In January and February 2014, the Geneva II conference on Syria took place and was organised by Lakhdar Brahimi, the then UN envoy to Syria. On October 30, 2015 a meeting was held in Vienna, involving officials from the US, the EU, Russia, China and various regional powers such as Saudi Arabia, Egypt, Turkey and for the first time, it involved Iran. Peace talks with the rebel leadership continued in Astana, Kazakhstan in 2017. On January 2018, Russia convened the Syrian National Dialogue Congress in Sochi, Russia in which 1,500 delegates participated.

The Syrian refugee crisis

According to the UNHCR, the total number of worldwide registered Syrian refugees is 5,607,845 as on March 15, 2018. This figure includes 2 million Syrians registered by UNHCR in Egypt, Iraq, Jordan and Lebanon, 3.5 million Syrians registered by the Government of Turkey, as well as more than 33,000 Syrian refugees registered in North Africa. The number of in-camp registered Syrian refugees is 4,60,873 as on March 13, 2018. Total number of urban, peri-urban and rural population of registered Syrian refugees is 5,146,972 as on March 15, 2018.

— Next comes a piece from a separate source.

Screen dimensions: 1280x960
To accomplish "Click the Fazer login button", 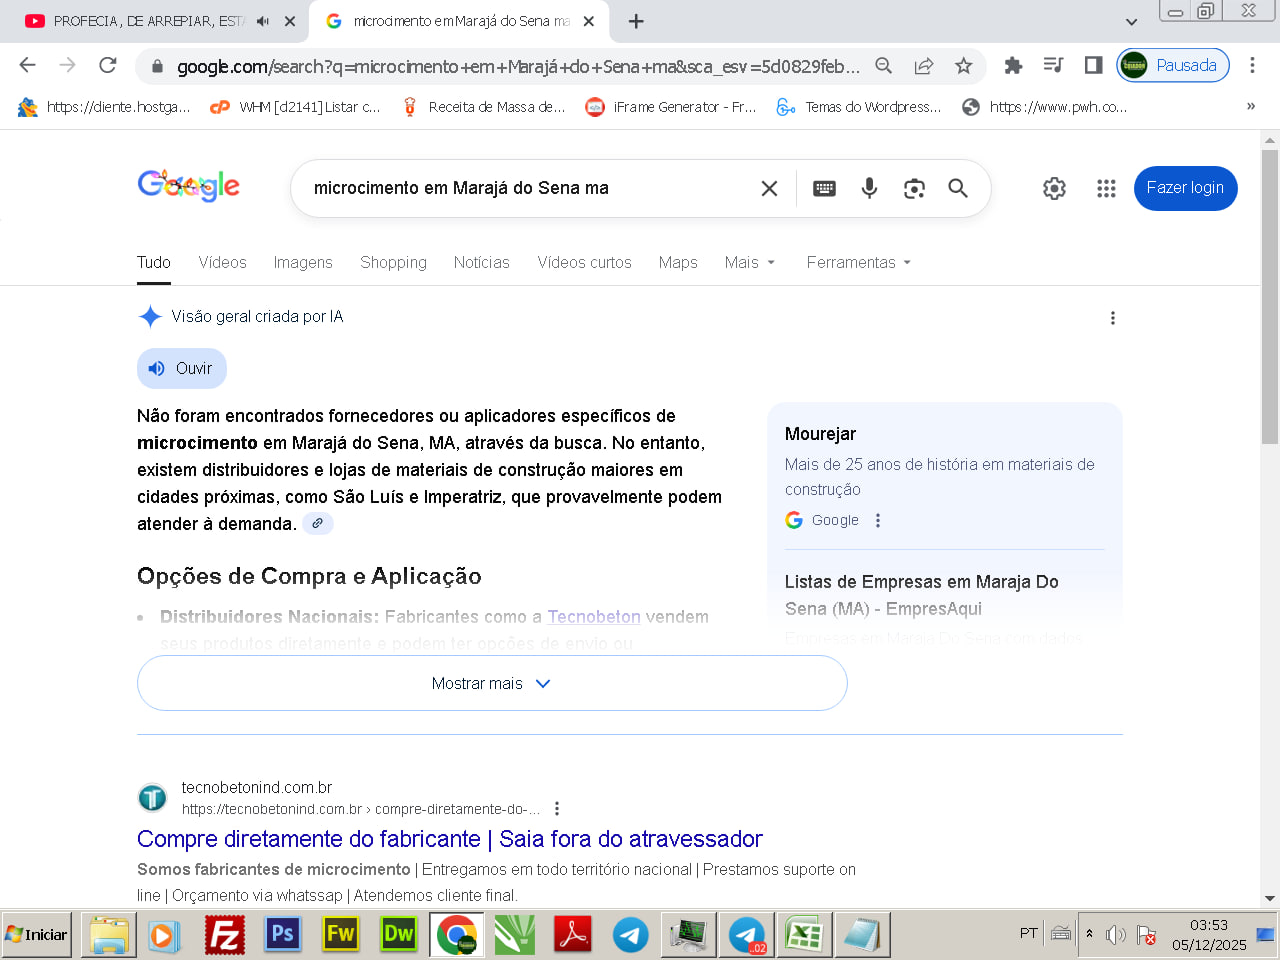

The statistics only account for legal Syrian refugees, illegal refugees are unaccounted for. The refugee camps lack food and medicine supply as well as educational resources. Moreover, it’s really hard for any country to cope with such an increase in population/refugees within a short period. Some of the refugee camps have reportedly turned to hell to the refugees. The security quotients of Syrian women refugees are reportedly violently threatened.

Internally displaced Syrians

In 2016, from an estimated pre-war population of 22 million, the UN identified 13.5 million Syrians requiring humanitarian assistance, of which more than six million are internally displaced within Syria, including 2.8 million children. According to UNHCR, since 2011, 50 Syrian families have been displaced every hour of every day. The biggest internally displaced population in the world.

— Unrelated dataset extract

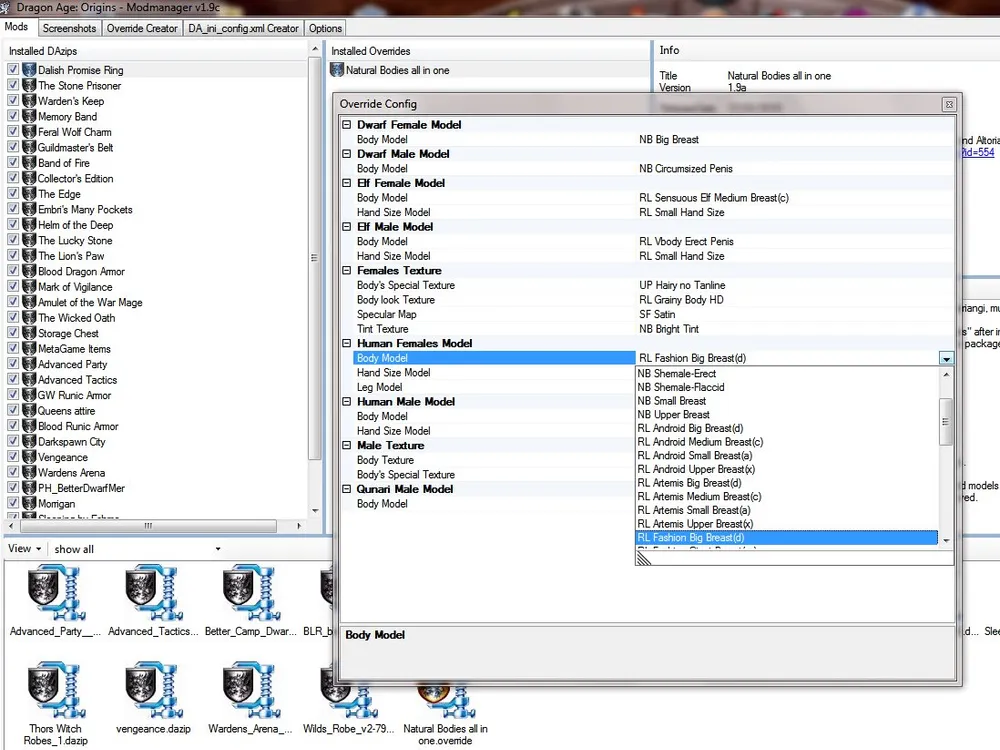The width and height of the screenshot is (1000, 750).
Task: Click the Advanced_Party dazip file icon
Action: tap(56, 593)
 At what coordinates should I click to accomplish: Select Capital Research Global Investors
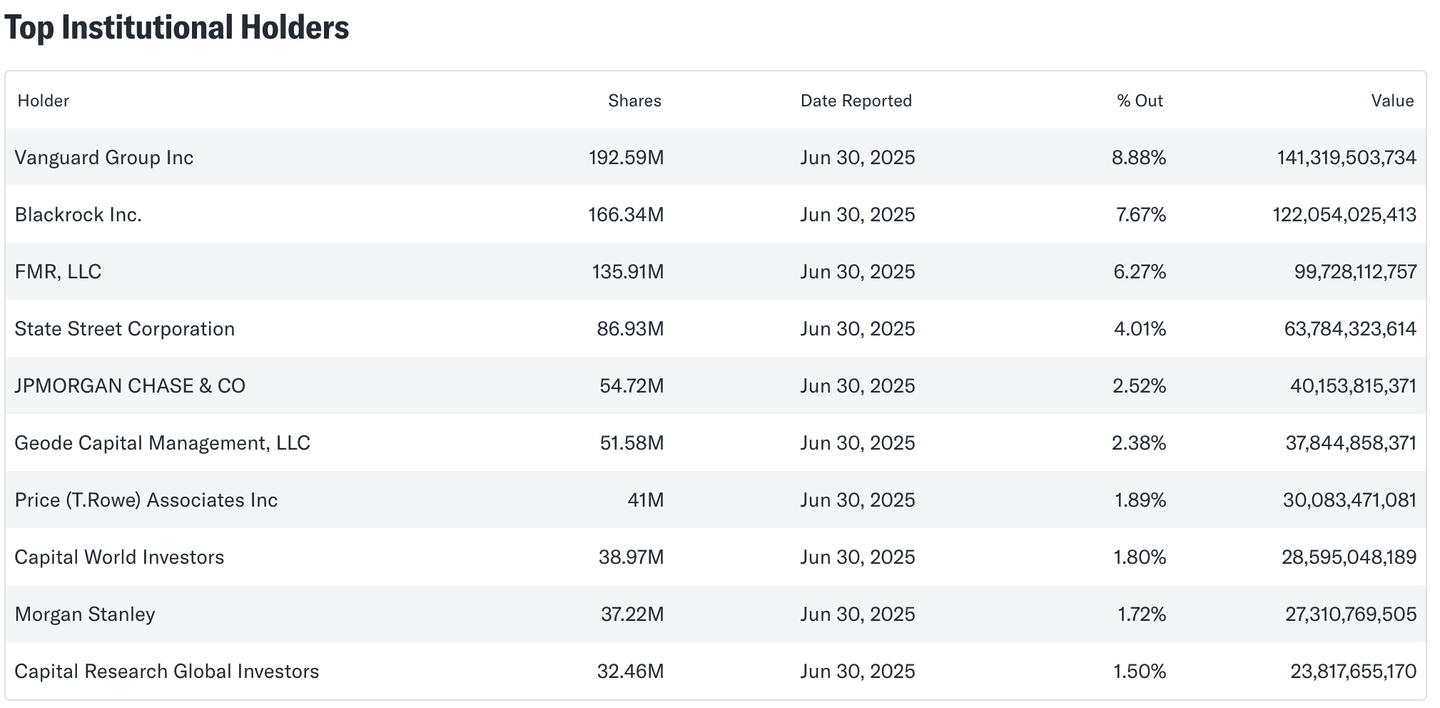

This March, Syria entered the eighth year of Syrian civil war, resulted in the largest refugee and displacement crisis of recent world History.

Again a shock

Activists in Eastern Ghouta, a suburb of the Syrian capital Damascus, released videos on March 7, 2018 showing what appeared to be phosphorus bombs being dropped and claimed that the attack took place in the residential town of Hamouriyah in Eastern Ghouta area. Eastern Ghouta remains one of Syria’s last opposition armed strongholds. Despite government claims that it no longer possesses chemical weapons, the area has witnessed several other smaller-scale chemical attacks in recent weeks.

“Yesterday night was the darkest and most horrific night ever. They used phosphorus, napalm, cluster bombs and chlorine gas,” Ammar al-Selmo, a volunteer aid worker for the Syrian Civil Defence, told Al Jazeera by phone from the opposition-held enclave. France has said it will introduce “intervention measures” if claims of a fresh Syrian government chemical attack in Eastern Ghouta proves to be true.

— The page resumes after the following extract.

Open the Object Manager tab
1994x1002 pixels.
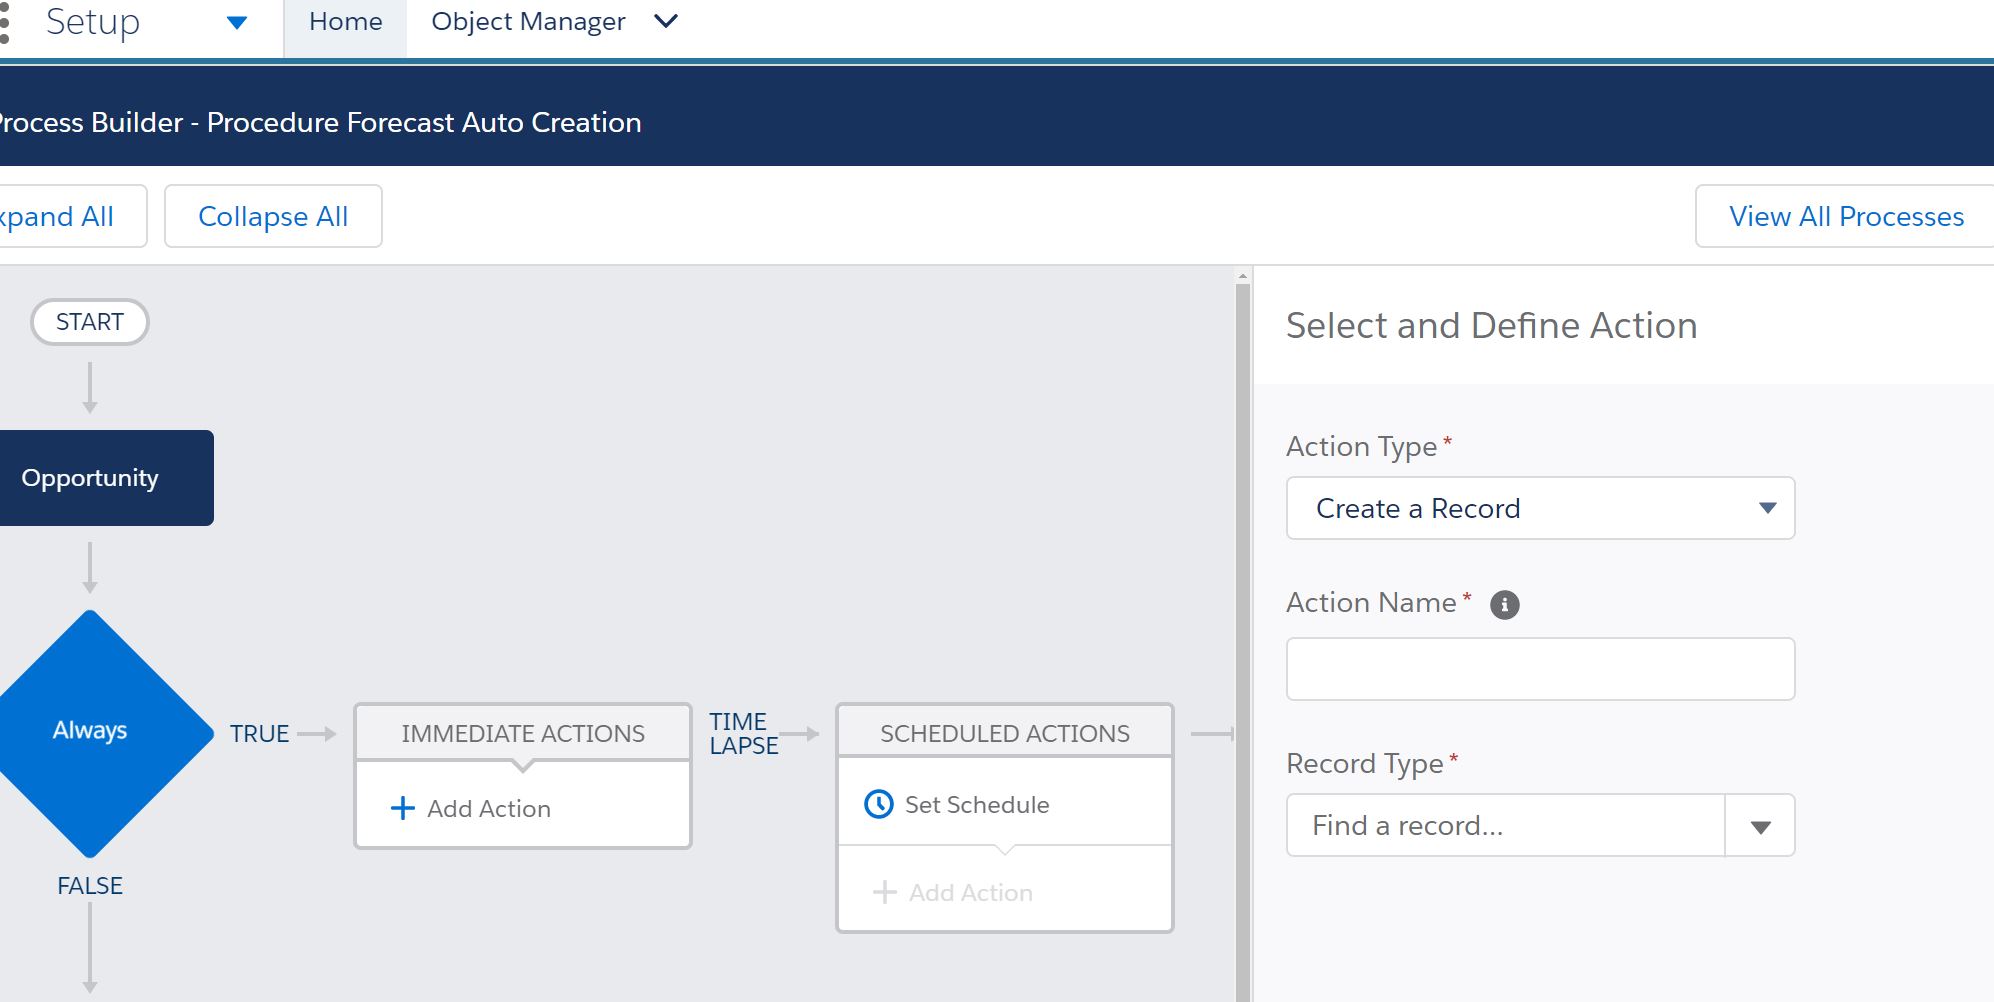coord(528,22)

But surely before such introduction by France or by any other countries, there is no guarantee that such attacks will not be repeated again. The whole world is witnessing this violence for last seven years.

One hopes this inhuman atrocity in Syria will come to an end very soon. May the children of Syria breathe fresh air, play fearlessly under a peaceful clear blue sky! May no one be homeless in this world!